::: Records supplied
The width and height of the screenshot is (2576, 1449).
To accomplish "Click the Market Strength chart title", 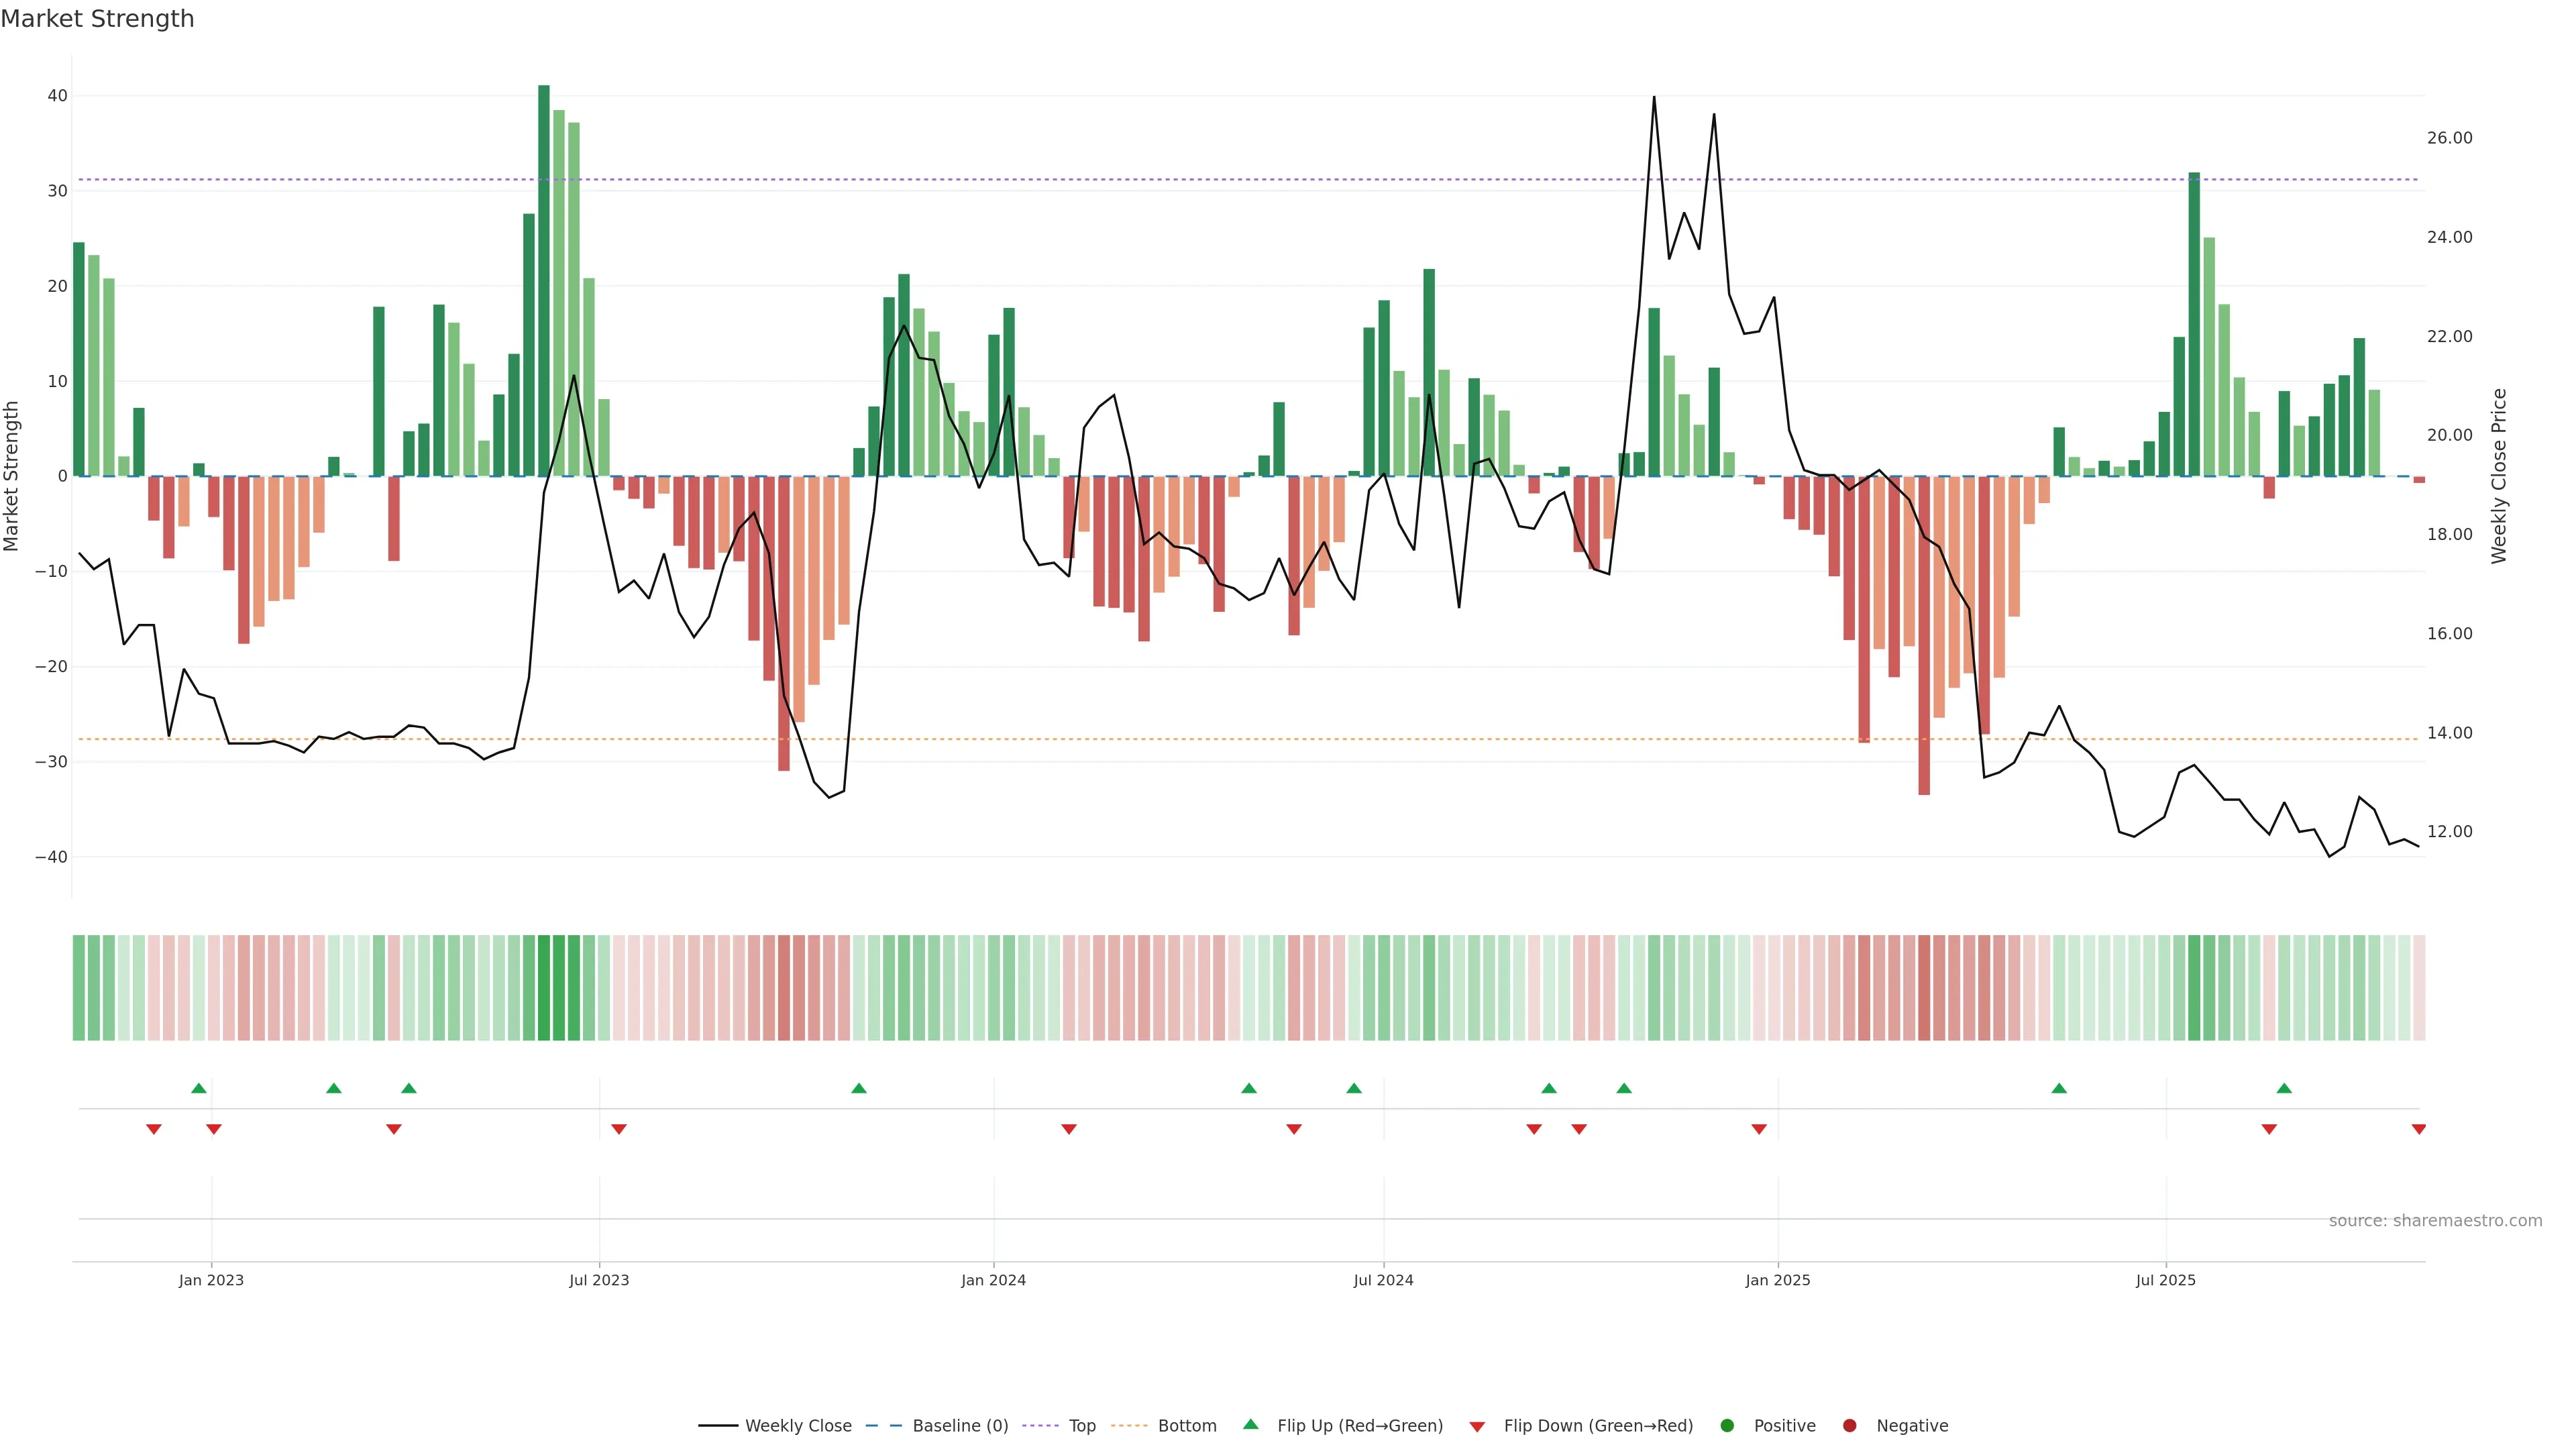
::::::
::: Records supplied
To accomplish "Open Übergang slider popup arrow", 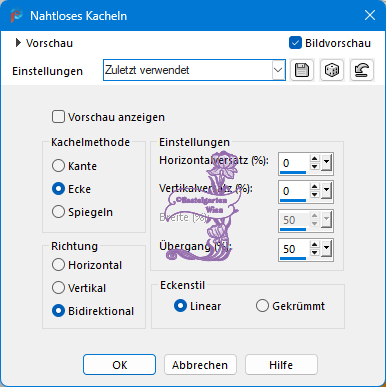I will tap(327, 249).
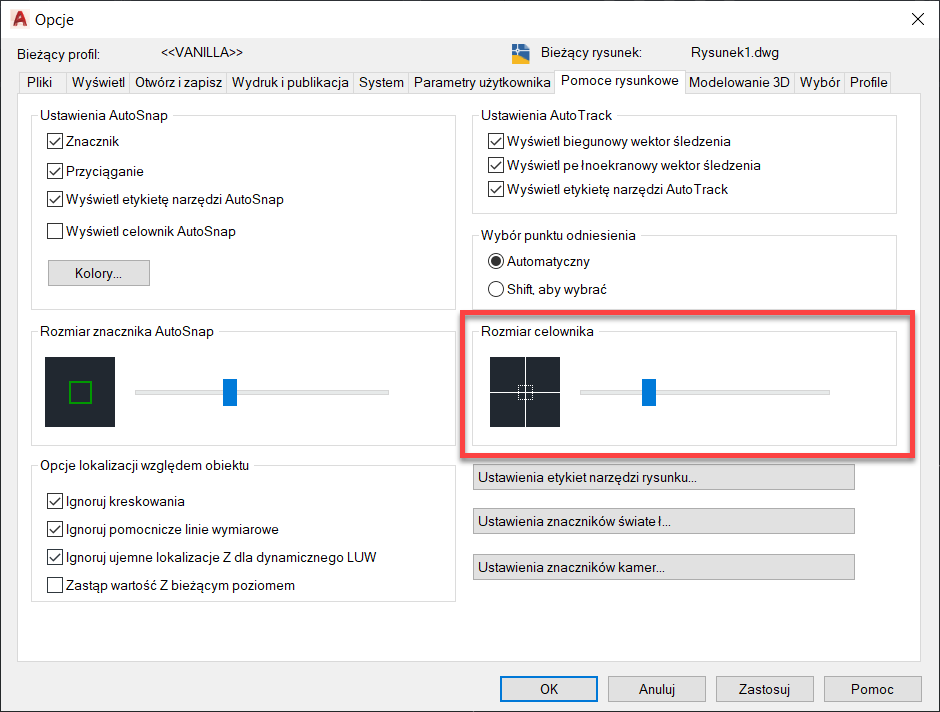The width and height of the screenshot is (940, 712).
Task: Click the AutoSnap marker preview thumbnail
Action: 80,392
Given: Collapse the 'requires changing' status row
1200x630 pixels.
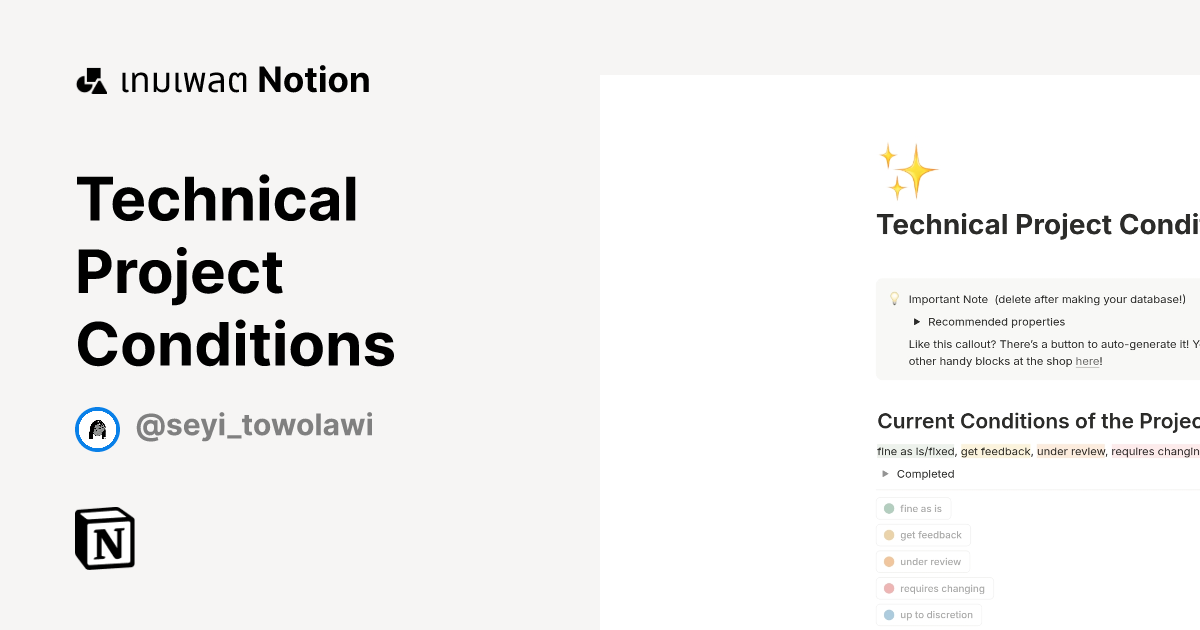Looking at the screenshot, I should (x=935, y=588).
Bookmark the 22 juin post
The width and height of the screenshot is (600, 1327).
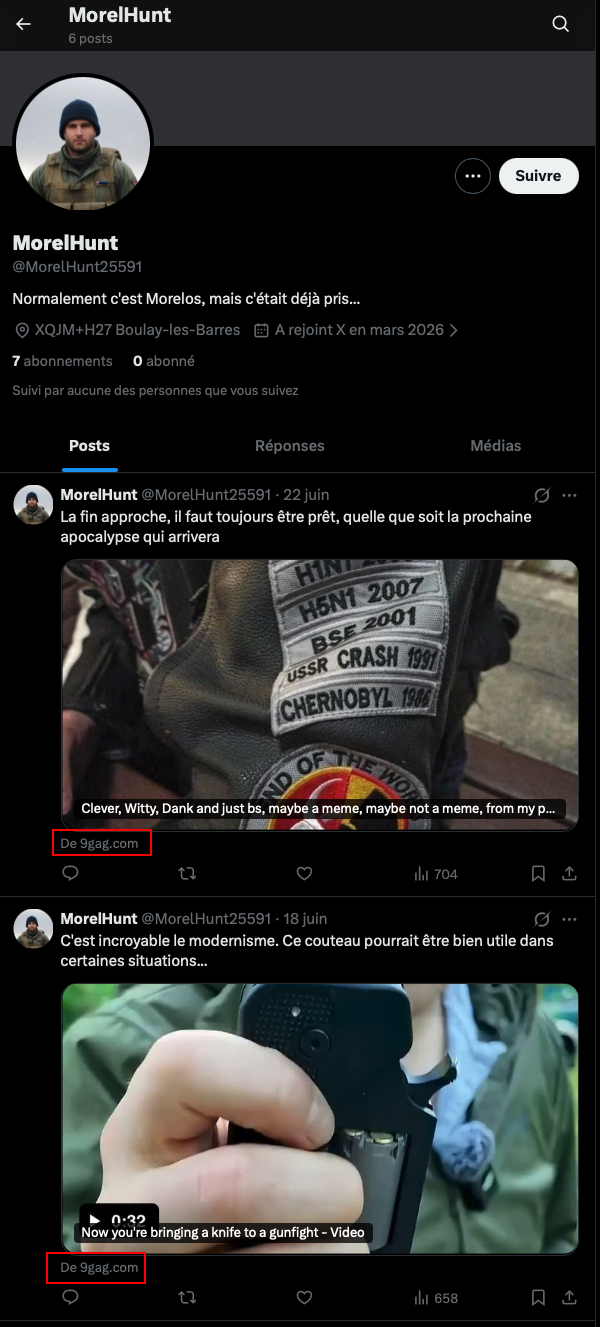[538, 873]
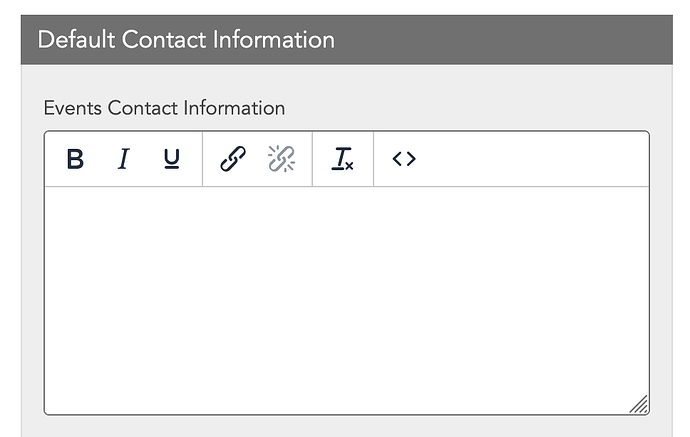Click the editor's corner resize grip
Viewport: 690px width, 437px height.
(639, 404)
::::::
Task – Rewrite the stretch of records from the line containing "The width and height of the screenshot is (2576, 1449)." through the line containing "the Market Strength", changing "chart title" to "chart legend" and keeping everything else the same. Leave out the pictures.

Response –
The width and height of the screenshot is (2576, 1449).
To accomplish "Click the Market Strength chart legend", 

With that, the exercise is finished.